As the United States has struggled to contain the coronavirus over the past two months, President Trump has increasingly put the onus on states.

Testing?

“States can do their own testing. … We’re the federal government. We’re not supposed to stand on street corners doing testing.”

Purchasing medical supplies?

“Whatever the states can get, they should be getting. I say we’re sort of a backup for the states.”

States bidding against each other for supplies?

“They have to work that out.”

States refusing to issue stay-at-home orders?

“There are some states that don’t have much of a problem.”

Over the past month, Trump has blamed nearly a dozen entities for his coronavirus response, but perhaps none has been more directly affected by Trump’s buck-passing than state governments. You can watch examples of him casting blame their way in the video above.

For nearly a month after the United States declared a public health emergency, hospital labs were required to obtain approval from the Food and Drug Administration to develop their own coronavirus tests. States were initially discouraged from testing certain patients who exhibited symptoms due to a lack of reliable tests from the Centers for Disease Control and Prevention. States are developing their own testing systems now as Trump conceded Thursday that there would be no nationwide testing system.

Dataset =
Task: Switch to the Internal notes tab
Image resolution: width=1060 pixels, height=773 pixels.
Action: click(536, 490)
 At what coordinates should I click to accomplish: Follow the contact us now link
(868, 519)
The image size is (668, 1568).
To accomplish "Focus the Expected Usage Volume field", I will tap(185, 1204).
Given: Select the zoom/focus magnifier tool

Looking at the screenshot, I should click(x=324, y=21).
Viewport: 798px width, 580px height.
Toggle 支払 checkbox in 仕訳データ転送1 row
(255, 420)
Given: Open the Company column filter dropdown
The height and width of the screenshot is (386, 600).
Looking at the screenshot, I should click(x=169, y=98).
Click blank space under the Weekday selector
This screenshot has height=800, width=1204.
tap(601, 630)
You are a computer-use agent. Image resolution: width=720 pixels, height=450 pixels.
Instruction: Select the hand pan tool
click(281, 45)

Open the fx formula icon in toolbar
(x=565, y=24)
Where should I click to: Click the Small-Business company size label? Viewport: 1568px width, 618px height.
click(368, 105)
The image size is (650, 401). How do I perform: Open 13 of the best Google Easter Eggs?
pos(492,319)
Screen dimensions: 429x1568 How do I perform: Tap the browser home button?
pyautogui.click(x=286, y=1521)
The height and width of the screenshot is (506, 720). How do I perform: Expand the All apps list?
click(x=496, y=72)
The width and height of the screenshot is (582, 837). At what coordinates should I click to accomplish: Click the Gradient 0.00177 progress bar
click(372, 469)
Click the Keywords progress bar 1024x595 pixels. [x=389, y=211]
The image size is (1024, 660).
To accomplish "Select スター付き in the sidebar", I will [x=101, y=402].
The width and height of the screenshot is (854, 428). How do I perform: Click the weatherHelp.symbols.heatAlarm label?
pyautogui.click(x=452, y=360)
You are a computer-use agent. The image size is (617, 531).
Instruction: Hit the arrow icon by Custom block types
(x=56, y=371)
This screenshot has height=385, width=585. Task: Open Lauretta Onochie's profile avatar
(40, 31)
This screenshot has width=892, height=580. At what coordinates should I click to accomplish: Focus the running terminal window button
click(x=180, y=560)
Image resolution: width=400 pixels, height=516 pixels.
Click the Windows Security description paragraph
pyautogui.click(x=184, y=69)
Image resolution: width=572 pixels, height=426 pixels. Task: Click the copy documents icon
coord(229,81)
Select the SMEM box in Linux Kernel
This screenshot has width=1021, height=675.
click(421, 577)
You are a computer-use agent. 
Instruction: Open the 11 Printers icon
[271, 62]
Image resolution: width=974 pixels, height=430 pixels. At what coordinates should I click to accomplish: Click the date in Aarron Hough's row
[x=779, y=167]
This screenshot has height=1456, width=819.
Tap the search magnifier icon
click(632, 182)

What you need to do =
Answer these from the text on Trump and the states:
1. For how long had the United States struggled to contain the coronavirus?
2. Whose approval did hospital labs need to develop their own coronavirus tests?
3. What did Trump concede there would be no such thing as?

Worked solution =
1. The past two months.
2. The Food and Drug Administration.
3. A nationwide testing system.